● TASK SET
1. Answer these questions from the proof.
(a) If sup A = 0, what set does A equal?
(b) What does the proof show is an upper bound of AB?
(c) Within what bounds is ε chosen?
2. Decide whether each statement agrees with the proof, and support each yes or no with the deciding words quoted from it.
(a) The sets A and B must be non-empty.
(b) When sup A = 0, the set AB consists only of 0.
(c) The second case assumes that sup A is positive and sup B is negative.

##### SELECTION #####

Let $A, B\subseteq [0,\infty)$ be bounded from above and non-empty sets. Let $AB=\{ab, a\in A, b\in B\}$ Prove that $\sup(AB)=\sup A\cdot \sup B$.

If $\sup A=0 \Rightarrow A=\{0\}$ so $AB=\{0\}$ so the statement is true.

Suppose $\sup A>0$ and $\sup B>0$.

Then for $a\in A$ and $b\in B$: $ab\leq \sup A\cdot \sup B$. $\Rightarrow \sup A\cdot \sup B$ is an upper bound of $AB$.

Let $0<\varepsilon<\sup A\cdot \sup B$.

##### EXTRACTED DATA #####

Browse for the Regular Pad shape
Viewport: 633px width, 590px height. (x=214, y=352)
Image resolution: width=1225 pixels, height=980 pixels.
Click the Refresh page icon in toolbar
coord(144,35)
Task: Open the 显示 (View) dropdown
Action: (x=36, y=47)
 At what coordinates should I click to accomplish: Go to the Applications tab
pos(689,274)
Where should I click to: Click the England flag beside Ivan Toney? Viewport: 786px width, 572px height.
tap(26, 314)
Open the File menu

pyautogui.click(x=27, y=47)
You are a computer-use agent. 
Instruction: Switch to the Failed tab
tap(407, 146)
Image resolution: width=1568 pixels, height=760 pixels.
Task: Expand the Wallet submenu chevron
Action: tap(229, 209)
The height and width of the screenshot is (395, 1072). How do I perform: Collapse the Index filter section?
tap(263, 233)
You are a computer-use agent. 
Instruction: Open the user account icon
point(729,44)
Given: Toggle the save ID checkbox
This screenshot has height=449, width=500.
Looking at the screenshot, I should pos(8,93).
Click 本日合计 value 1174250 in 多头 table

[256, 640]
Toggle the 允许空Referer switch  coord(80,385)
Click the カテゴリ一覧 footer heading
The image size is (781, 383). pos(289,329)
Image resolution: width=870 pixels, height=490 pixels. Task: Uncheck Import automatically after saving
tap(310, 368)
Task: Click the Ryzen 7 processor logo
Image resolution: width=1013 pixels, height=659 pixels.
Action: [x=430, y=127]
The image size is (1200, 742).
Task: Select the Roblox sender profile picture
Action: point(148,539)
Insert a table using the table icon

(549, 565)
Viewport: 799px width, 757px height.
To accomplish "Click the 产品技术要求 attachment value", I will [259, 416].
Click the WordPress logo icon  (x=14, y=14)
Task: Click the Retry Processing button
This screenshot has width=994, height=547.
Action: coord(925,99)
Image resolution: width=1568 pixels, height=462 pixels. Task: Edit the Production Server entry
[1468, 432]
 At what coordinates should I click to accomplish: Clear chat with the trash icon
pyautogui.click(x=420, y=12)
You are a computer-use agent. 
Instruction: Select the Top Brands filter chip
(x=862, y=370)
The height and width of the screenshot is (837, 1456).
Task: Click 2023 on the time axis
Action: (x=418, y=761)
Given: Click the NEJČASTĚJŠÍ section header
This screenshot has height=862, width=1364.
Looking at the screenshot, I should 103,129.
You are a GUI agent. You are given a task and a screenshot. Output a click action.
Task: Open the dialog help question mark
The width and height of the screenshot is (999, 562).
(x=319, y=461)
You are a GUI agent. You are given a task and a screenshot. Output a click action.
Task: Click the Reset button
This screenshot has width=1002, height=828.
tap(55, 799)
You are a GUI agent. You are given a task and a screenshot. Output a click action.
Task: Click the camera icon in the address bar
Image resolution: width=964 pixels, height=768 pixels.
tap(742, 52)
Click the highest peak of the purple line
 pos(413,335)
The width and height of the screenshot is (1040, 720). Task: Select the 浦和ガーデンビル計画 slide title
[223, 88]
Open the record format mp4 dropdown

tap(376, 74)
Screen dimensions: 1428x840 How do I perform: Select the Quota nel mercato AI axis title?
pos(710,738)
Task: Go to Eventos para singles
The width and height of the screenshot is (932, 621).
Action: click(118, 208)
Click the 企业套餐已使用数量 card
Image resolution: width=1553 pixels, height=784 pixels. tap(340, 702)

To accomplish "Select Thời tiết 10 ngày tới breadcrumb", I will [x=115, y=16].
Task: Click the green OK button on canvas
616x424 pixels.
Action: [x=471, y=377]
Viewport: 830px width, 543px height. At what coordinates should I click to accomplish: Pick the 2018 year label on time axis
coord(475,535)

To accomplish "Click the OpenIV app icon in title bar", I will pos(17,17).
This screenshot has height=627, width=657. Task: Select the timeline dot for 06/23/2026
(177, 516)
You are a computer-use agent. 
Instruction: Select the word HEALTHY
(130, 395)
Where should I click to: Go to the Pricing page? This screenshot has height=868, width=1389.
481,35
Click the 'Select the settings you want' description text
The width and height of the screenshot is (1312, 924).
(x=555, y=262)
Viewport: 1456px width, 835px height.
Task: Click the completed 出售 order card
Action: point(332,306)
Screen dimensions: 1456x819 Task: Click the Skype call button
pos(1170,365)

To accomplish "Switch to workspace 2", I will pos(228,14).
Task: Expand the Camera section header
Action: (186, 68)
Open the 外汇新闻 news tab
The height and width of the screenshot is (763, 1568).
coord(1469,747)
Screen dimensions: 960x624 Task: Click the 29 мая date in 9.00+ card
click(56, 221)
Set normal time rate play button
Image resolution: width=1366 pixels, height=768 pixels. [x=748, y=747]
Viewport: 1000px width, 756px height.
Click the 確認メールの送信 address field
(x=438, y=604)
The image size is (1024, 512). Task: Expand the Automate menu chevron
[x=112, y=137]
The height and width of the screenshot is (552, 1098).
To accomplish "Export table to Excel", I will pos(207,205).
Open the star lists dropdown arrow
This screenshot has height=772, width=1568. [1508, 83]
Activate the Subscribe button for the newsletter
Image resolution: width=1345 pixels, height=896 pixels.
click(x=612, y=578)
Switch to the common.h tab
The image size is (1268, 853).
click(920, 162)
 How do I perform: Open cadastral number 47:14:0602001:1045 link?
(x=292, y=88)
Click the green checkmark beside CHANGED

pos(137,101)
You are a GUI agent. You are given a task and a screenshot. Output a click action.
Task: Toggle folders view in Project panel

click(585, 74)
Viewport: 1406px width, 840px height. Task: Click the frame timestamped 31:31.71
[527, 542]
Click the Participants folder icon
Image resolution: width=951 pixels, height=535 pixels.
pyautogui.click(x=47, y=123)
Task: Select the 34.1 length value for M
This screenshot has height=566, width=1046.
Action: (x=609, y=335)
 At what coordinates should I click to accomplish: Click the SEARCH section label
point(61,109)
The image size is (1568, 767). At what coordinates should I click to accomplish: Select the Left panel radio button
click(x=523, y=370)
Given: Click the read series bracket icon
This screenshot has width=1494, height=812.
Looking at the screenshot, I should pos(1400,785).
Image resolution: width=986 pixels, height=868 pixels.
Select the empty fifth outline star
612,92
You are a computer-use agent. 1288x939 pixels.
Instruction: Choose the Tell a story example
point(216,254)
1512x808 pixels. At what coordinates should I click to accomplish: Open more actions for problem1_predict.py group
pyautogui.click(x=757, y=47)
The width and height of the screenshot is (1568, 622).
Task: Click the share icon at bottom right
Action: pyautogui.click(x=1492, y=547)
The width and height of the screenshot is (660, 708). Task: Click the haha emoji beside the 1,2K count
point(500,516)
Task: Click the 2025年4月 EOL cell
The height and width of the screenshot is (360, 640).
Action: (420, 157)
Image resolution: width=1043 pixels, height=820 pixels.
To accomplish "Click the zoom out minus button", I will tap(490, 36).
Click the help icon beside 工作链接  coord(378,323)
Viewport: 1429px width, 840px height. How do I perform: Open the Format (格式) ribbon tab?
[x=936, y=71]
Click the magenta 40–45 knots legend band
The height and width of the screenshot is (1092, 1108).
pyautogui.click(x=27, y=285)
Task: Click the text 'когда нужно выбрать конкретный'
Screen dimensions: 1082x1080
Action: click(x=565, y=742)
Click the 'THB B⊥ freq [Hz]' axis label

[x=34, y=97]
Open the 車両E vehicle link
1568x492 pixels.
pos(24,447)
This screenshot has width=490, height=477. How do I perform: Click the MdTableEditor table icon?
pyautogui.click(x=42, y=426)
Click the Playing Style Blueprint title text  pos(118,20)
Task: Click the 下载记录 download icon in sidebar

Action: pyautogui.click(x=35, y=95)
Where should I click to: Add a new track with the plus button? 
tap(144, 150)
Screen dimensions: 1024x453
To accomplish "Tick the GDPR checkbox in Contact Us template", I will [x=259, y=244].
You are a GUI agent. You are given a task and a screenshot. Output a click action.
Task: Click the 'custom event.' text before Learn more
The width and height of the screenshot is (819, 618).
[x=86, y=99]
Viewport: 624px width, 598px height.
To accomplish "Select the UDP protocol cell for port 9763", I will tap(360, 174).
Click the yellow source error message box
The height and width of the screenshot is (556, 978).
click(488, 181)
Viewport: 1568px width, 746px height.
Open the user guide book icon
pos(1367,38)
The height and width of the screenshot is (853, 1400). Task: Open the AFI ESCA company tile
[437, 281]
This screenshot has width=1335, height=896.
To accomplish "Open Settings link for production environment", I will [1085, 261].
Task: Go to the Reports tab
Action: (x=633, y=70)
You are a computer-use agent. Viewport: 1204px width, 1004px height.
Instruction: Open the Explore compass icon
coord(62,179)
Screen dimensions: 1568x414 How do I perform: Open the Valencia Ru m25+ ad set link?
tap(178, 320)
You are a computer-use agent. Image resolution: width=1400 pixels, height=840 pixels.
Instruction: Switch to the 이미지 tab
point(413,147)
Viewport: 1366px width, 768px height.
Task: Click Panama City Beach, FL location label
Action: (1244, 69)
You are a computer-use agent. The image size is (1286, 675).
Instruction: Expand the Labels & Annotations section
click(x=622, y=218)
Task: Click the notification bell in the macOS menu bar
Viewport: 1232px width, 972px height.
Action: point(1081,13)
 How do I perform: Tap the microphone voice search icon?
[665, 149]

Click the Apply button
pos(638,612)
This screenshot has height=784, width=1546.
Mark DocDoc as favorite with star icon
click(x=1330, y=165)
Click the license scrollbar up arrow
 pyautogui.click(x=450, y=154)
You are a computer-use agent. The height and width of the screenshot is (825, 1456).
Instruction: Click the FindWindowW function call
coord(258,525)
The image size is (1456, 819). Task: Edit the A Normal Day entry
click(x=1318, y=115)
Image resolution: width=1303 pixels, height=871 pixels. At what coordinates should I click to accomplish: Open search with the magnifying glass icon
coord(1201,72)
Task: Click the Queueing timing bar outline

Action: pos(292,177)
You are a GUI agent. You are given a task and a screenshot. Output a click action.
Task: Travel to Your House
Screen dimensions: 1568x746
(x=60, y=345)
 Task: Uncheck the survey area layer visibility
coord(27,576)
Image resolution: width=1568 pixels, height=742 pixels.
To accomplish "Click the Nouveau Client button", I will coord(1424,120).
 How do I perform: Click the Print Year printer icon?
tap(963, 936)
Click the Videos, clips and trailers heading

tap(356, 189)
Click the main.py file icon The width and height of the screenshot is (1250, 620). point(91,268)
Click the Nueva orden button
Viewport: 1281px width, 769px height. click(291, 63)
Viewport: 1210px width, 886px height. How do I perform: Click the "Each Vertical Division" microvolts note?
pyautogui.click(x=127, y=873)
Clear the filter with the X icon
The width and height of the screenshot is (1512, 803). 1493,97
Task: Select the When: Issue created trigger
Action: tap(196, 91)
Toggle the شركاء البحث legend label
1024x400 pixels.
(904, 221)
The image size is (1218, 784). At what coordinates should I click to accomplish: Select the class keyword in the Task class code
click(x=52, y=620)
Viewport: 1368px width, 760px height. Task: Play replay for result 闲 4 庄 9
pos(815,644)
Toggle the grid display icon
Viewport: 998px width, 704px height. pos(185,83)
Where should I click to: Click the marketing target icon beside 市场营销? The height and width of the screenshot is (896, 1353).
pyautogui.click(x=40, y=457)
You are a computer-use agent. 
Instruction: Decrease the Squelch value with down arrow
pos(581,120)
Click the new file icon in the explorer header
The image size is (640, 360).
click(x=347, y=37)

#####

● SOLVED TASKS
1.
(a) A = {0}
(b) sup A · sup B
(c) 0 < ε < sup A · sup B

2.
(a) Yes: "bounded from above and non-empty sets"
(b) Yes: "so $AB=\{0\}$ so the statement is true."
(c) No: "Suppose $\sup A>0$ and $\sup B>0$."